A while back a friend of mine asked if I could automate the creation of groups in a class of students - to maximize the variation within each group, but minimize the difference between them. This sounded like an interesting problem, so I set about to solve it in my own naive experimental Monte Carlo (inspired) way - without looking into ways this has been solved (surely elegantly) before. The result was this little Ruby script:
First I just require some code I have previously written. (I guess I really should make them into gems or something instead of copying code around...) names.rb tries to guess sex from a person's name and/or title, and countries.rb maps countries to continents, regions etc with some fuzzy matching of names. (I'm looking at you Democratic Republic of Kongo, Koreas etc.) Easy-peasy.

Then I set some standard variables. (Maybe I'll make this dynamic in the future, why not?) The most interesting entry here is the classifiers hash.
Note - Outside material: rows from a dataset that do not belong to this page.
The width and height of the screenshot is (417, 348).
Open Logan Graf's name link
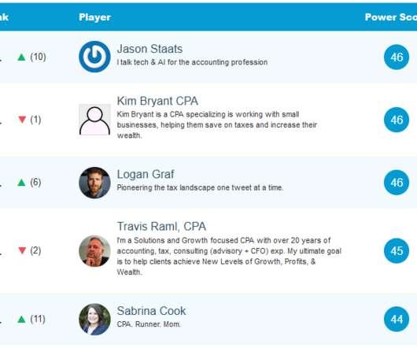coord(146,174)
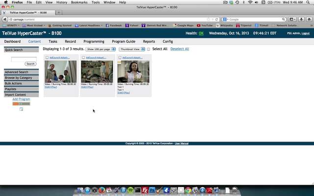
Task: Open Spotify from the dock
Action: [x=131, y=190]
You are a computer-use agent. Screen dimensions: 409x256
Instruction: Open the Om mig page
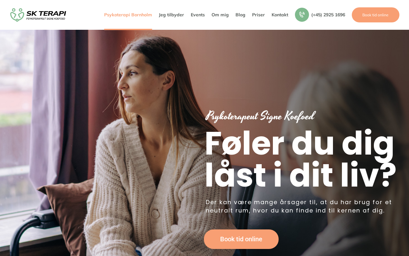(220, 15)
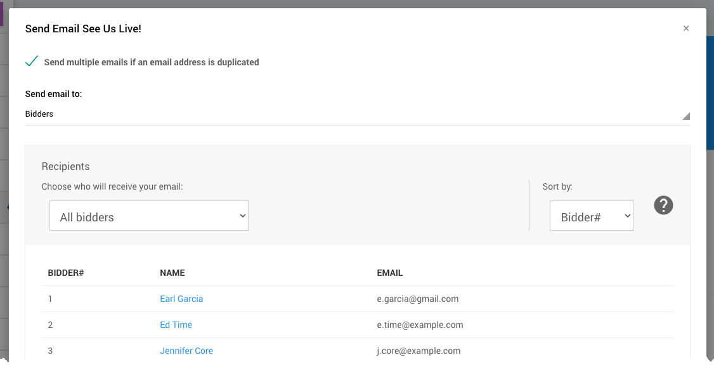Toggle the duplicate emails checkmark

32,62
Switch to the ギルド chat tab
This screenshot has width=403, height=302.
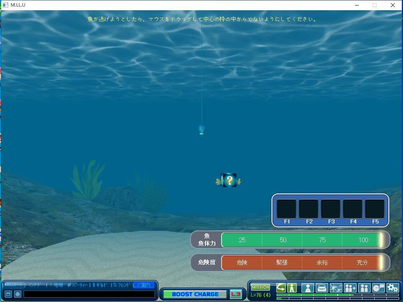click(100, 285)
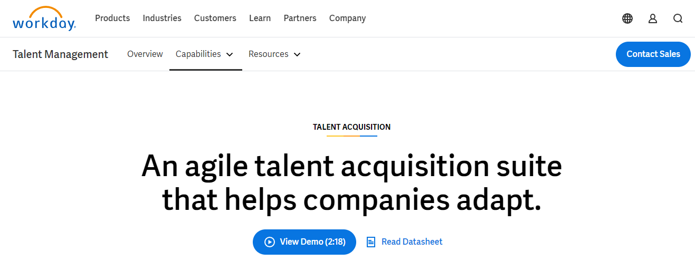This screenshot has height=280, width=695.
Task: Open the Industries menu
Action: tap(162, 18)
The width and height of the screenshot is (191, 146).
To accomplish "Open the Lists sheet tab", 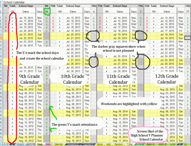I will [108, 144].
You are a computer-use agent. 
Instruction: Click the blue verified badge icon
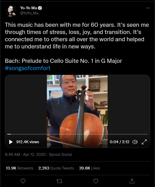(x=40, y=8)
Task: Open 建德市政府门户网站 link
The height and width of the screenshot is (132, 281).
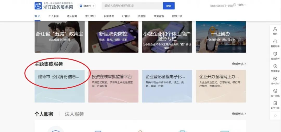Action: point(222,6)
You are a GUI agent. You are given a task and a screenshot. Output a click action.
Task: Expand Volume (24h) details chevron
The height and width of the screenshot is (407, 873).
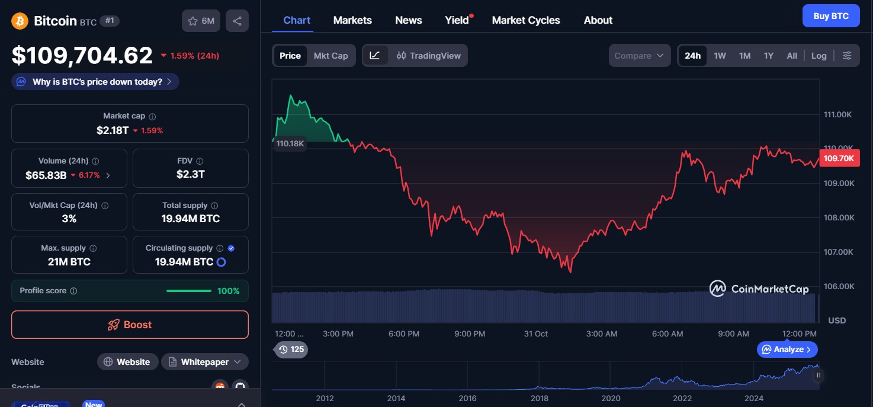coord(107,175)
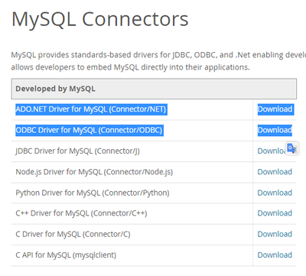This screenshot has width=306, height=276.
Task: Download the Connector/C driver
Action: tap(275, 234)

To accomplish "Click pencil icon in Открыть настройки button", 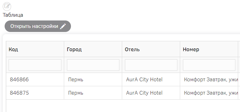I will pos(63,26).
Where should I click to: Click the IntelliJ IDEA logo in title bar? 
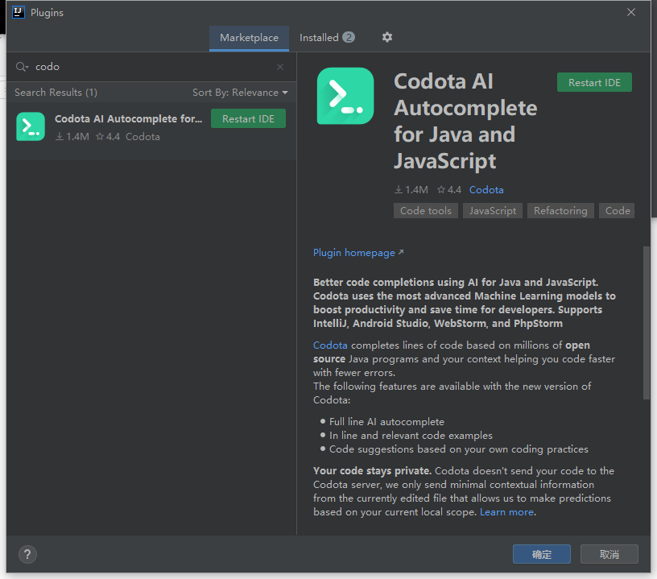[x=19, y=12]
This maps the columns we want to use later on to maximize the difference of to their respective weights. (This should of course be updated to match whatever is in the input file...) Another semi-useful parameter is number_of_runs. This is the number of simulations the partitioner will perform before keeping the best partitioning. And of course number_of_groups - the number of groups that the students will be split over.
Høst i Tete D'Or #1

count is just a variant of my count function already covered here in the blog (link).
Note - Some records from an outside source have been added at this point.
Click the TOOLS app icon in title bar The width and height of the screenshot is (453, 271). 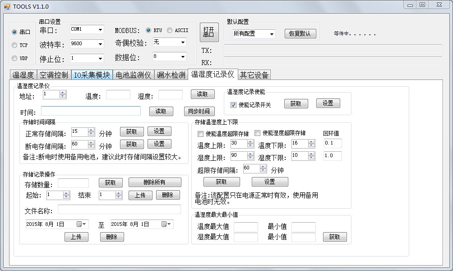tap(7, 6)
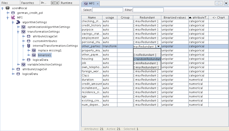Click the user@local database icon
Image resolution: width=229 pixels, height=131 pixels.
(8, 8)
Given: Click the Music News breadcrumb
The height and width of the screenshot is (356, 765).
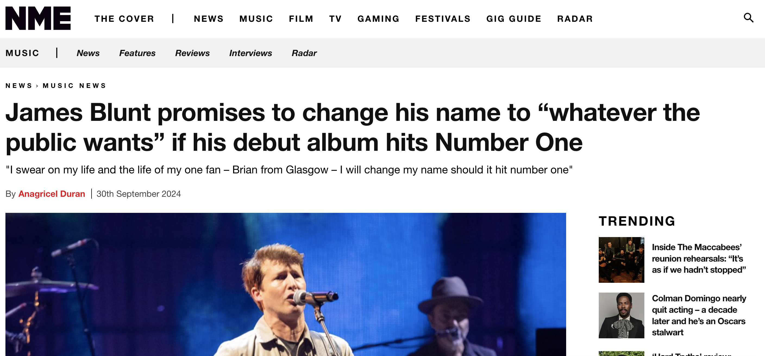Looking at the screenshot, I should [75, 86].
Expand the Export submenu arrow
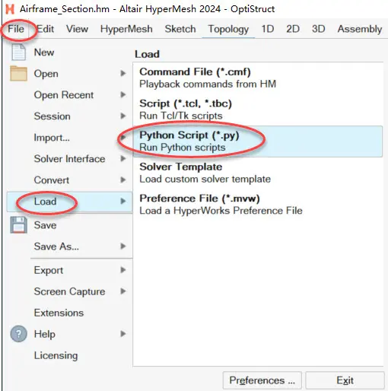 click(x=123, y=270)
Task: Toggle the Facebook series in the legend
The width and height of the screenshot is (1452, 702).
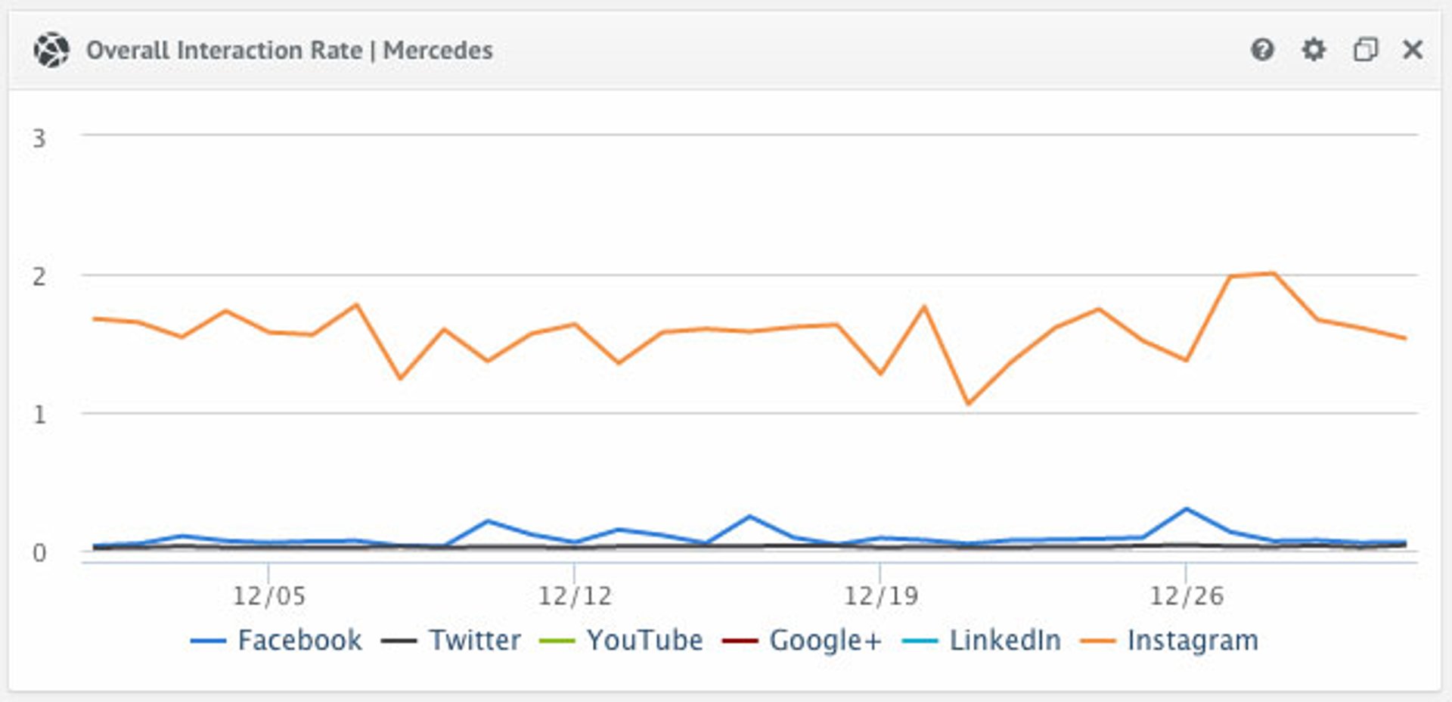Action: [x=300, y=639]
I slurp up the list of participants as an array of hashes, from the file name specified above, converting the headers as specified in the variable_names_map hash and generating some standard variables in the process - unless they are already present.
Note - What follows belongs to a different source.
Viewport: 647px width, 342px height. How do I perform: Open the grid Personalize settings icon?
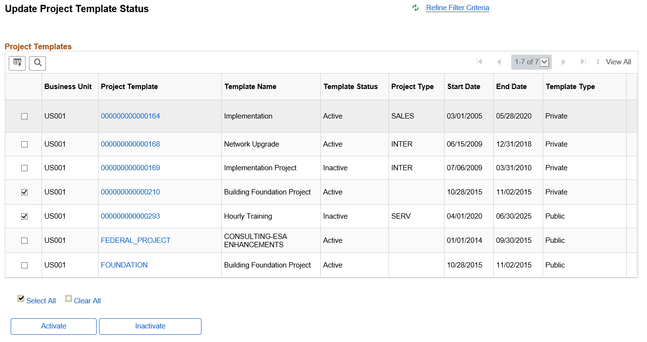[x=17, y=63]
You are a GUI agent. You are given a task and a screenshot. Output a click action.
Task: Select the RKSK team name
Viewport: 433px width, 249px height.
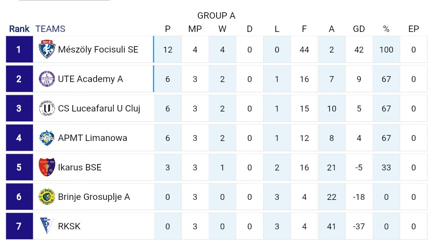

The important function in my naive approach is the scoring_function. This basically looks at the extremes one variable at the time. That is, it checks to see if any value (or category) of a variable is over or underrepresented, based on the expected number of elements with this value. samples is a count of number of elements in the group. I iterate over all categories of the variable to find the worst sinner (squared). So if we are looking at sex, it will check male, and then female and generate a score based on the category that is most off from the expected value (The number of participants with that characteristics divided by number of participants in this group).

The penalty_function simply assigns scores to each group in the current partition using the scoring_function per classifier multiplied by the weight of the respective classifiers.

The main loop of the program runs the simulations number_of_runs times. I clone the participants list and sample from that one so that I can delete participants as I add them to the partitions as I generete them. (Maybe this step is unecessary if Ruby's sample function doesn't loop before all the elements have been exhausted...) Update: I halved the runtime by rather sampling once - a list of the same length as the original list and popping elements from that sampled list. The way I then instansiatiate the empty partitions hash is quite a neat Ruby feature/trick/hack. The default value of a hash (or array) can take blocks as constructors! This means that if you try to pull something non-existant from a hash a new element will be generated based on that block. In this case I generate an empty array when that occurs. (An alternative to that would be to use the ||= operator while adding elements, but that is maybe slightly less elegant...)
Høst i Tete D'Or #2
After this loop I just write out the best partition.

Voila - it takes about 10 5 seconds on my current computer(s) to generate these groups when number of runs is set to 10000. Not sure if the algorithm is scientifically sound (and it is quite possible rather an overkill), but it seems to actually do the job when assigning a flock of students to groups and was the first thing that sprang to my mind when wanting to create something quickly (It took way longer to write up this blogpost than the code) and... dirtily... 

The group work got done and groups seemed fairly balanced.

- Penalizes small groups more heavily than larger groups (if some groups has more participants than other)?
- Variables with more categories dominates the score? (There's probably a useful statistical tool to solve this... (Normalisation?))
- Variables have to be categoric (age has to be grouped).

Potential future work:
- Split out the scoring function (and possible the penalty function) as a stand alone library.
- Let the script take arguments for useful parameters (filename, number_of_runs, group_size, variable_names_map, classifiers etc...)
- Could it be interesting to look at continuos variables (ie. age) as well as categorical ones? 
- Rather than discarding previous partitions one could let new ones evolve from a certain number of branches? (Local minimum problems?)